--- DATA RECORDS Enclosed Below ---
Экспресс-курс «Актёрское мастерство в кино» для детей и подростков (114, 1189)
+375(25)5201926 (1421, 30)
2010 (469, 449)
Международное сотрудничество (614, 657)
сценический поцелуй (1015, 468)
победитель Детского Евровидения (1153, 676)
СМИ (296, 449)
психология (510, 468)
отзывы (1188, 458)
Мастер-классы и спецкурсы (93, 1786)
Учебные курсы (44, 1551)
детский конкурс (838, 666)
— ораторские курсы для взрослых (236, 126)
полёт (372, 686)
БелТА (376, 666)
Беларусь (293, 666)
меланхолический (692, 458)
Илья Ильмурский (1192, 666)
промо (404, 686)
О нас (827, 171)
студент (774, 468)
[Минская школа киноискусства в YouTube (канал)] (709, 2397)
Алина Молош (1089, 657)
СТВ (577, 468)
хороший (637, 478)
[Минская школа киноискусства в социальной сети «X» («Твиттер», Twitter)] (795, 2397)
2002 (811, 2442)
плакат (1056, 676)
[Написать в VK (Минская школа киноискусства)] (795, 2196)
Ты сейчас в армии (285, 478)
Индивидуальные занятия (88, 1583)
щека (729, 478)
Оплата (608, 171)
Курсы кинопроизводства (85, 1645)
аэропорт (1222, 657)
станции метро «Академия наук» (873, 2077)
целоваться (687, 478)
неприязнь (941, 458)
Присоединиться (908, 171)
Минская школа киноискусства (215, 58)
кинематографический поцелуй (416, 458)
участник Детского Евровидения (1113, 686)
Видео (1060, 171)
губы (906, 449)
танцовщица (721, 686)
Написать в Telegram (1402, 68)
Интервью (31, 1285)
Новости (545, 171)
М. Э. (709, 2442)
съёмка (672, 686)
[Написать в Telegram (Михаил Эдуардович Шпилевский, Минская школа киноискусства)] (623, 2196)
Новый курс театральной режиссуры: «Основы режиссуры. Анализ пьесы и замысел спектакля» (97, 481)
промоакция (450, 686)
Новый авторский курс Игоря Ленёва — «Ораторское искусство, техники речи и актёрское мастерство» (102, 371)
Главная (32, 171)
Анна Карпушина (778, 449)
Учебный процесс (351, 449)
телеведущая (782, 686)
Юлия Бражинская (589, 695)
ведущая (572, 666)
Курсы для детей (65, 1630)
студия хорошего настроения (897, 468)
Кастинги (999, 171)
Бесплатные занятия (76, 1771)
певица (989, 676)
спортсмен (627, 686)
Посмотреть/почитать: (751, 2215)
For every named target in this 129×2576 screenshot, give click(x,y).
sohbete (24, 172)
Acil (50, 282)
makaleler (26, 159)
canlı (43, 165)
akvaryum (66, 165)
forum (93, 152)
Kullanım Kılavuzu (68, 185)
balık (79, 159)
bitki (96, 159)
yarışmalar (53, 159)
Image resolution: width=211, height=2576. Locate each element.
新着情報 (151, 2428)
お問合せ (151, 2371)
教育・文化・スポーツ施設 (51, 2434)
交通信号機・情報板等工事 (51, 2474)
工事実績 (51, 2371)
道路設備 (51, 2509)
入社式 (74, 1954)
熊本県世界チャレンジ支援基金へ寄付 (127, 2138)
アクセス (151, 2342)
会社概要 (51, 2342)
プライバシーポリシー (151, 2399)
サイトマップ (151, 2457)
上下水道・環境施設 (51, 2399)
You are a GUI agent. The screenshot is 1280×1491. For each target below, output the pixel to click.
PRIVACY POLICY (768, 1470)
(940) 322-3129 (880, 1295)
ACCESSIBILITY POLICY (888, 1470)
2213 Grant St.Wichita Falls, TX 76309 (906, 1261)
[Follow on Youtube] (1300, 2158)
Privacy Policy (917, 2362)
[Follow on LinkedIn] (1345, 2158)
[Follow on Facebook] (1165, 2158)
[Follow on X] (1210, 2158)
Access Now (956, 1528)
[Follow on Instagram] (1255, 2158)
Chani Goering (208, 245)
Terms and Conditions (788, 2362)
--- End of Enclosed DATA RECORDS ---
- [WHAT IS NEEDED] From the records above, extract every line exactly as it stands.

- [PROBLEM SOLUTION]
Экспресс-курс «Актёрское мастерство в кино» для детей и подростков (114, 1189)
+375(25)5201926 (1421, 30)
2010 (469, 449)
Международное сотрудничество (614, 657)
сценический поцелуй (1015, 468)
победитель Детского Евровидения (1153, 676)
СМИ (296, 449)
психология (510, 468)
отзывы (1188, 458)
Мастер-классы и спецкурсы (93, 1786)
Учебные курсы (44, 1551)
детский конкурс (838, 666)
— ораторские курсы для взрослых (236, 126)
полёт (372, 686)
БелТА (376, 666)
Беларусь (293, 666)
меланхолический (692, 458)
Илья Ильмурский (1192, 666)
промо (404, 686)
О нас (827, 171)
студент (774, 468)
[Минская школа киноискусства в YouTube (канал)] (709, 2397)
Алина Молош (1089, 657)
СТВ (577, 468)
хороший (637, 478)
[Минская школа киноискусства в социальной сети «X» («Твиттер», Twitter)] (795, 2397)
2002 (811, 2442)
плакат (1056, 676)
[Написать в VK (Минская школа киноискусства)] (795, 2196)
Ты сейчас в армии (285, 478)
Индивидуальные занятия (88, 1583)
щека (729, 478)
Оплата (608, 171)
Курсы кинопроизводства (85, 1645)
аэропорт (1222, 657)
станции метро «Академия наук» (873, 2077)
целоваться (687, 478)
неприязнь (941, 458)
Присоединиться (908, 171)
Минская школа киноискусства (215, 58)
кинематографический поцелуй (416, 458)
участник Детского Евровидения (1113, 686)
Видео (1060, 171)
губы (906, 449)
танцовщица (721, 686)
Написать в Telegram (1402, 68)
Интервью (31, 1285)
Новости (545, 171)
М. Э. (709, 2442)
съёмка (672, 686)
[Написать в Telegram (Михаил Эдуардович Шпилевский, Минская школа киноискусства)] (623, 2196)
Новый курс театральной режиссуры: «Основы режиссуры. Анализ пьесы и замысел спектакля» (97, 481)
промоакция (450, 686)
Новый авторский курс Игоря Ленёва — «Ораторское искусство, техники речи и актёрское мастерство» (102, 371)
Главная (32, 171)
Анна Карпушина (778, 449)
Учебный процесс (351, 449)
телеведущая (782, 686)
Юлия Бражинская (589, 695)
ведущая (572, 666)
Курсы для детей (65, 1630)
студия хорошего настроения (897, 468)
Кастинги (999, 171)
Бесплатные занятия (76, 1771)
певица (989, 676)
спортсмен (627, 686)
Посмотреть/почитать: (751, 2215)
For every named target in this 129×2576 screenshot, give click(x,y).
sohbete (24, 172)
Acil (50, 282)
makaleler (26, 159)
canlı (43, 165)
akvaryum (66, 165)
forum (93, 152)
Kullanım Kılavuzu (68, 185)
balık (79, 159)
bitki (96, 159)
yarışmalar (53, 159)
Image resolution: width=211, height=2576. Locate each element.
新着情報 (151, 2428)
お問合せ (151, 2371)
教育・文化・スポーツ施設 (51, 2434)
交通信号機・情報板等工事 (51, 2474)
工事実績 (51, 2371)
道路設備 (51, 2509)
入社式 (74, 1954)
熊本県世界チャレンジ支援基金へ寄付 (127, 2138)
アクセス (151, 2342)
会社概要 (51, 2342)
プライバシーポリシー (151, 2399)
サイトマップ (151, 2457)
上下水道・環境施設 (51, 2399)
You are a GUI agent. The screenshot is 1280×1491. For each target below, output the pixel to click.
PRIVACY POLICY (768, 1470)
(940) 322-3129 (880, 1295)
ACCESSIBILITY POLICY (888, 1470)
2213 Grant St.Wichita Falls, TX 76309 (906, 1261)
[Follow on Youtube] (1300, 2158)
Privacy Policy (917, 2362)
[Follow on LinkedIn] (1345, 2158)
[Follow on Facebook] (1165, 2158)
[Follow on X] (1210, 2158)
Access Now (956, 1528)
[Follow on Instagram] (1255, 2158)
Chani Goering (208, 245)
Terms and Conditions (788, 2362)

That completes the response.